DATASET RECORDS START

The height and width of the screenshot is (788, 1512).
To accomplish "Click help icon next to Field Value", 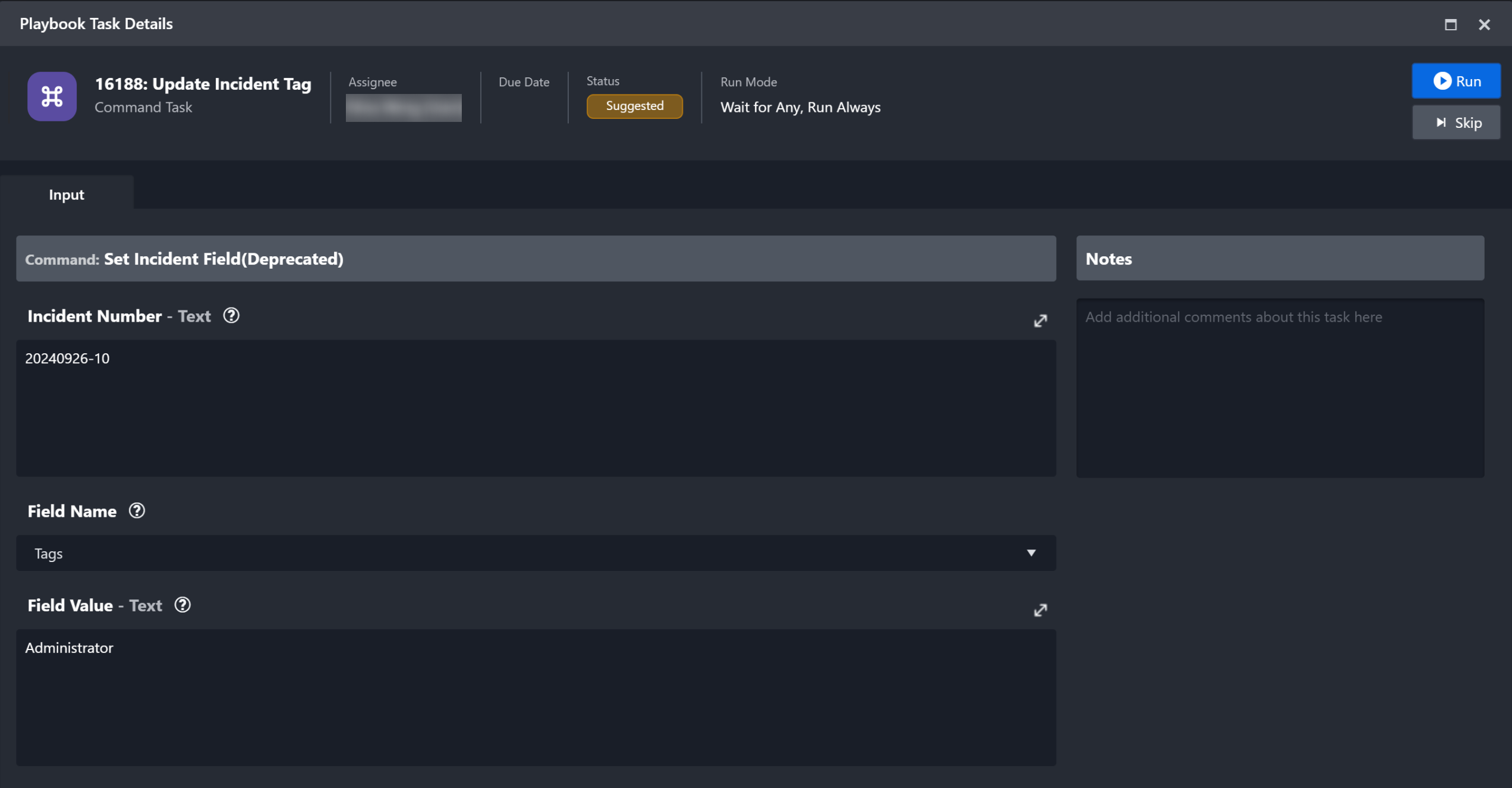I will [182, 605].
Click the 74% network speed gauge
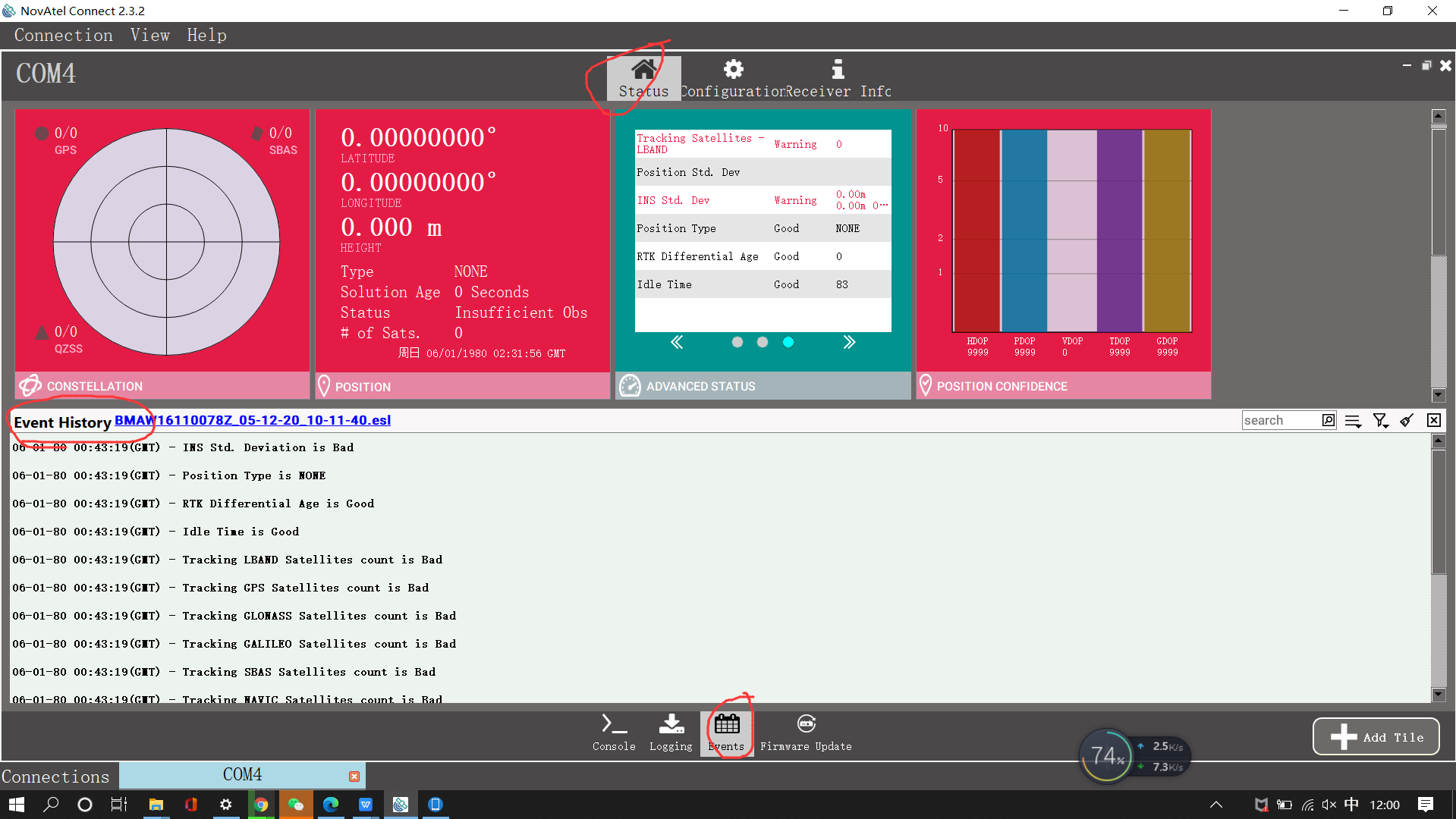 point(1107,755)

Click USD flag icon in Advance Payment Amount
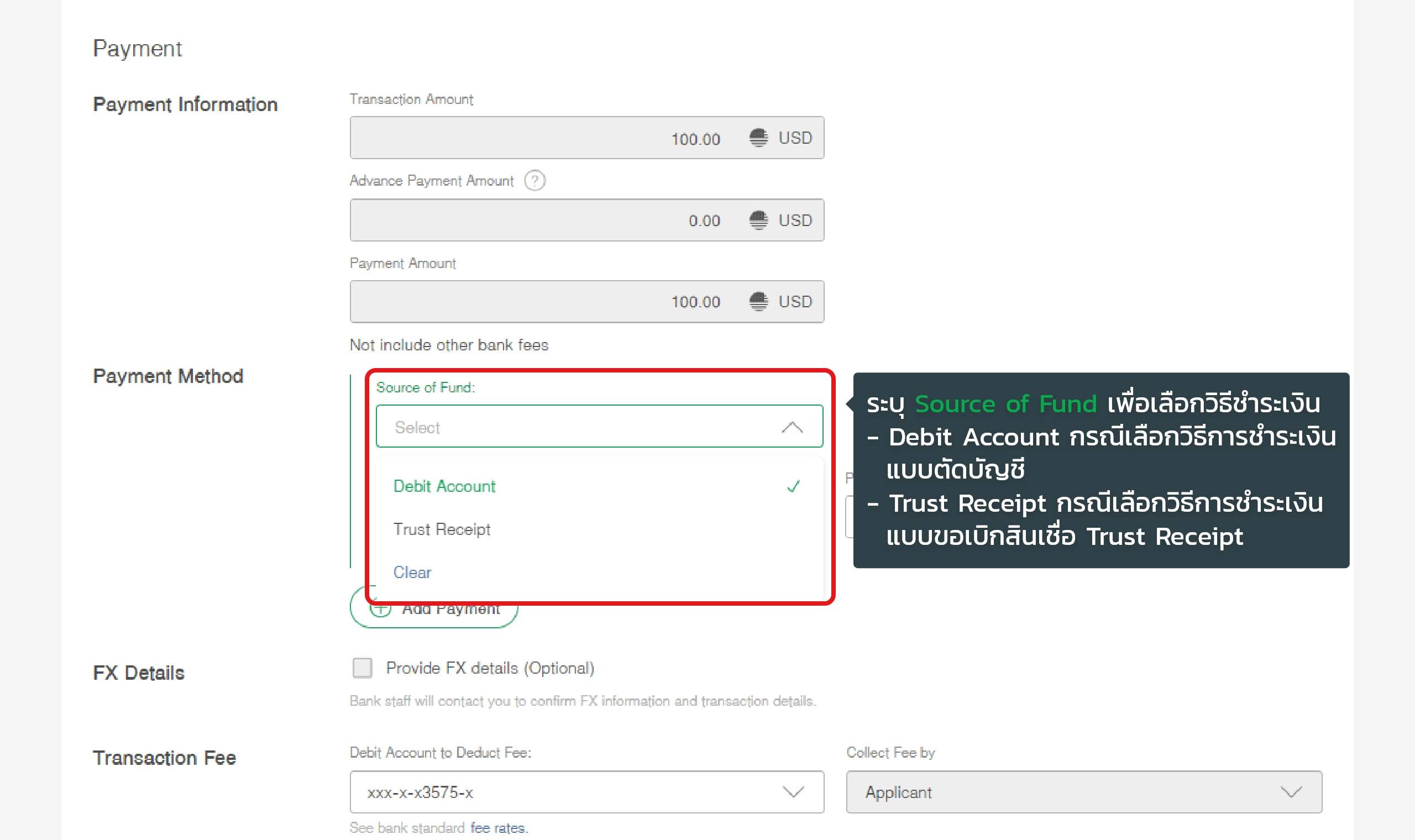[x=758, y=219]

DATASET RECORDS END

● ACTION ITEM: Only the lines from the one containing "Click the 74% network speed gauge" through the last line of the entries should be transcribed, exactly and with no pictures.

● EXPECTED ANSWER:
Click the 74% network speed gauge
 point(1107,755)

Click USD flag icon in Advance Payment Amount
[x=758, y=219]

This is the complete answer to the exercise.